One of the most remarkable mummies in the world is the Ukok Princess, a woman who lived in Siberia at least five centuries BCE.
Breast cancer, stage 4 – this was the diagnosis of a young girl with a deer tattoo who died 2,500 years ago. The sad judgment was given by a group of paleopathologists who analyzed the mummy of Princess of Ukok (also known as The Siberian Ice Maiden or Altai Princess, found in 1993 in Altai).
Despite the fact that research has been ongoing for almost two decades, little is known about this girl. So I compiled all of the data that scientists have discovered over the years.

The mummy of the “Altai Princess” now lays in a little gloomy mausoleum in Gorno-National Altaysk’s Museum of A.V. Anokhin. It is housed in a high-tech coffin that maintains a steady temperature and humidity. Visitors have only a few days per year to see the mummy.

There are various reasons for this, including the fact that local Altaians continue to demand the burying of “Altai Princess Ak-Kadyn,” believing that disrupting her eternal calm will consign them to misfortunes like as earthquakes, floods, and other natural disasters. They think the “White Lady” was the keeper of peace and the path to the afterlife. Because she is not in her resting place, the Evil wreaks havoc outside.

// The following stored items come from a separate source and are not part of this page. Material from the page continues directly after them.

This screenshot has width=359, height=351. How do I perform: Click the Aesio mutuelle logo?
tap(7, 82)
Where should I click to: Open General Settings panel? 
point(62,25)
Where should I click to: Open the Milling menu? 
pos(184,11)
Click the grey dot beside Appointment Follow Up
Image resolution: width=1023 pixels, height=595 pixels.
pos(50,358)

The remains of the immaculately dressed ‘princess,’ aged around 25 and preserved for millennia in Siberian permafrost, a natural freezer, were discovered during an archeological expedition in 1993 by Novosibirsk scientist Natalia Polosmak.
Six saddled and bridled horses were buried around her, her spiritual escorts to the next world and a symbol of her obvious status, perhaps more likely a revered folk tale narrator, a healer, or a holy woman than an ice princess.

There was also a meal of sheep and horse meat, as well as ornaments made of felt, wood, bronze, and gold. According to some accounts, there was also a small container of cannabis and a stone plate with burned coriander seeds on it.
‘When compared to all tattoos discovered by archeologists around the world, those on the Pazyryk people’s mummies are the most complicated and beautiful,’ said Dr Polosmak. More ancient tattoos have been discovered, such as the Ice Man discovered in the Alps, but he only had lines, not the perfect and highly artistic images seen on the Pazyryks’ bodies.

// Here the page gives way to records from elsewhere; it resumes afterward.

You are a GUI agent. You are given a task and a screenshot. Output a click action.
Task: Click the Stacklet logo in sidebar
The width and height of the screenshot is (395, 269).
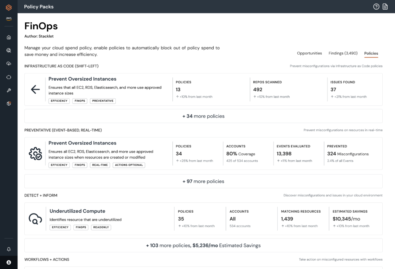pos(8,7)
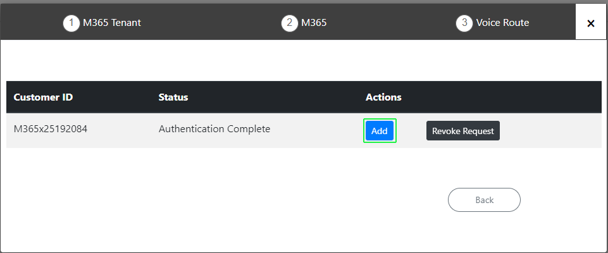608x253 pixels.
Task: Select the Actions column header
Action: point(383,97)
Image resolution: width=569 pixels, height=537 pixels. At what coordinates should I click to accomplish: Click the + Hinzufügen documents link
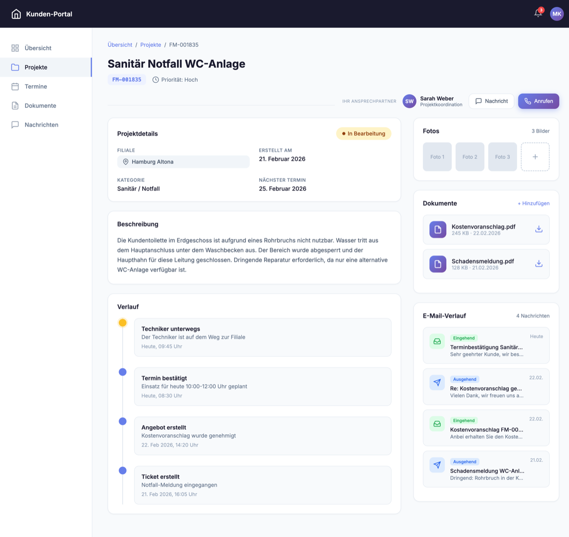[x=533, y=204]
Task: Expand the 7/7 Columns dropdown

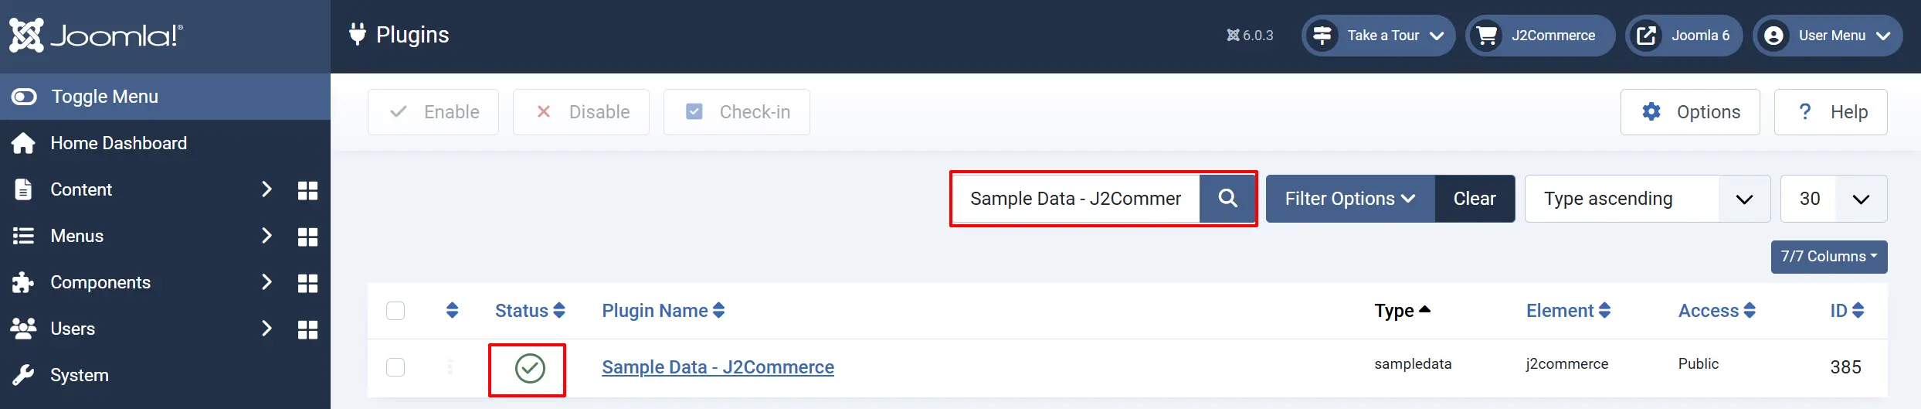Action: pos(1829,257)
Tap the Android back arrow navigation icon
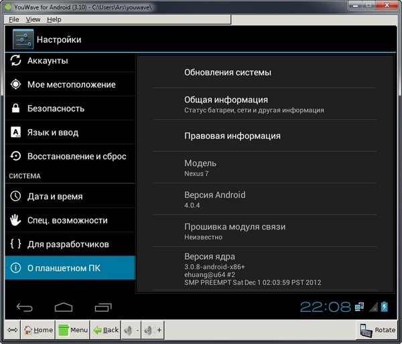The height and width of the screenshot is (344, 402). coord(25,307)
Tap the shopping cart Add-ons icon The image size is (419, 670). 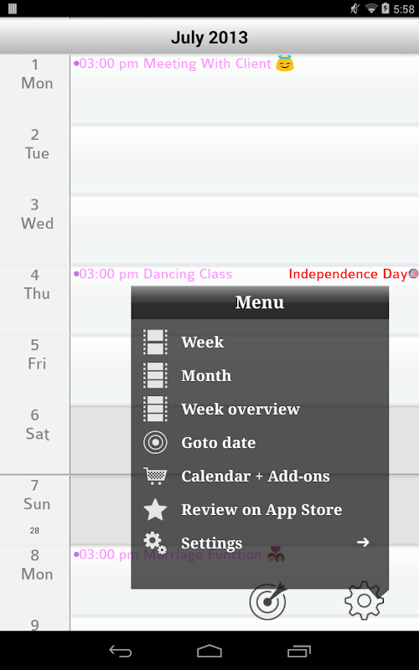pos(155,476)
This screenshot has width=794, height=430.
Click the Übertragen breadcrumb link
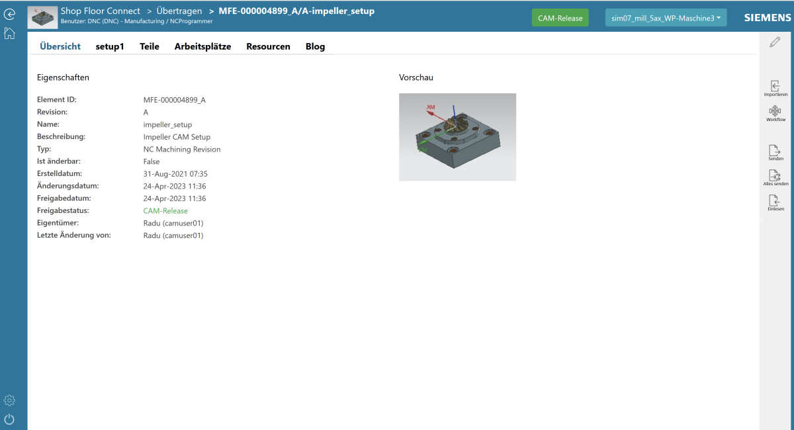[x=179, y=11]
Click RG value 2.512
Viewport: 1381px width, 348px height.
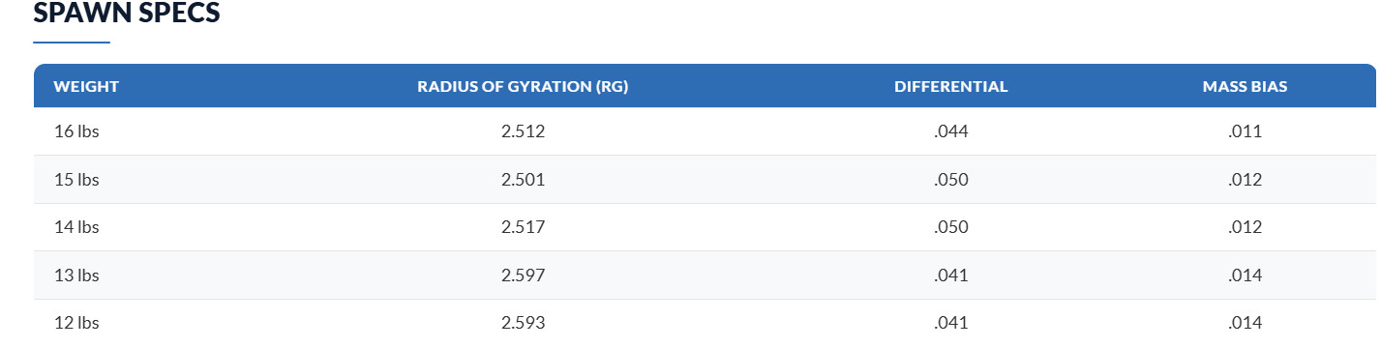tap(524, 131)
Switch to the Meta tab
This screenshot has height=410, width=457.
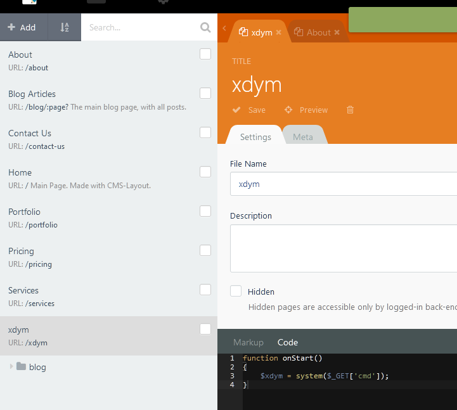302,137
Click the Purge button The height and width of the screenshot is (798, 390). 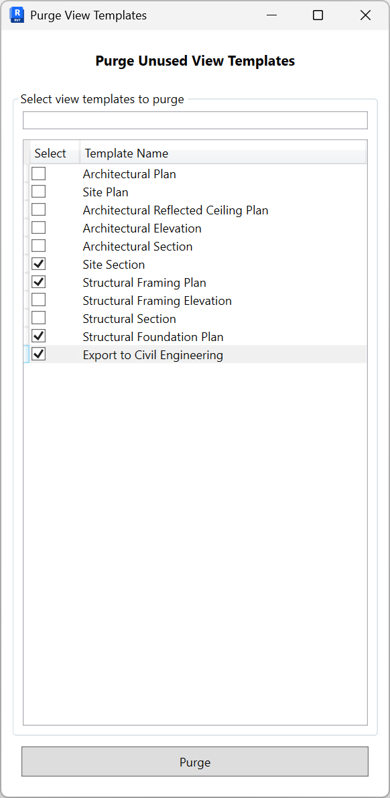coord(195,762)
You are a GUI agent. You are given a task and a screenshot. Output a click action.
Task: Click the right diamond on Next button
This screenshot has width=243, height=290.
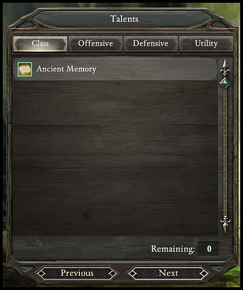(x=204, y=273)
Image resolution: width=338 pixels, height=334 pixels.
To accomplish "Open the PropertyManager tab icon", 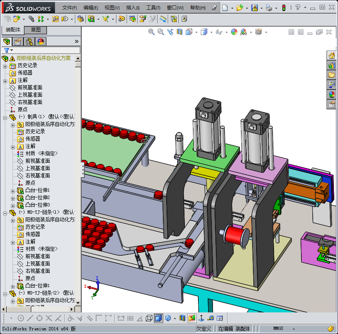I will point(18,42).
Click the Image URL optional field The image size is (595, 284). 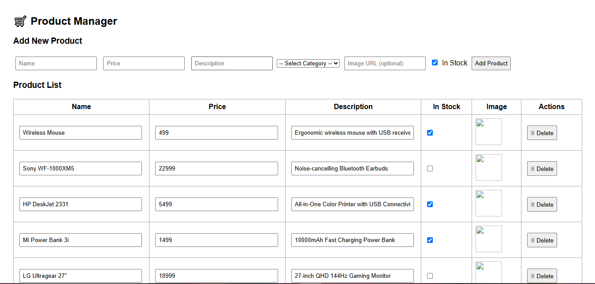tap(384, 63)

It was an incredible scientific and priceless discovery! Everything that time easily destroys has been properly preserved by permafrost: garments, materials, and skin. Groundwater, most likely melted snow, permeated the burial and froze for decades. I could compare this girl to a fairy princess buried in an ice coffin, but the Altai Princess’s body was embalmed, the internal cavities were cleaned, the brain and muscles were replaced with chopped herbs, and the body was covered with a mercury mixture before being buried.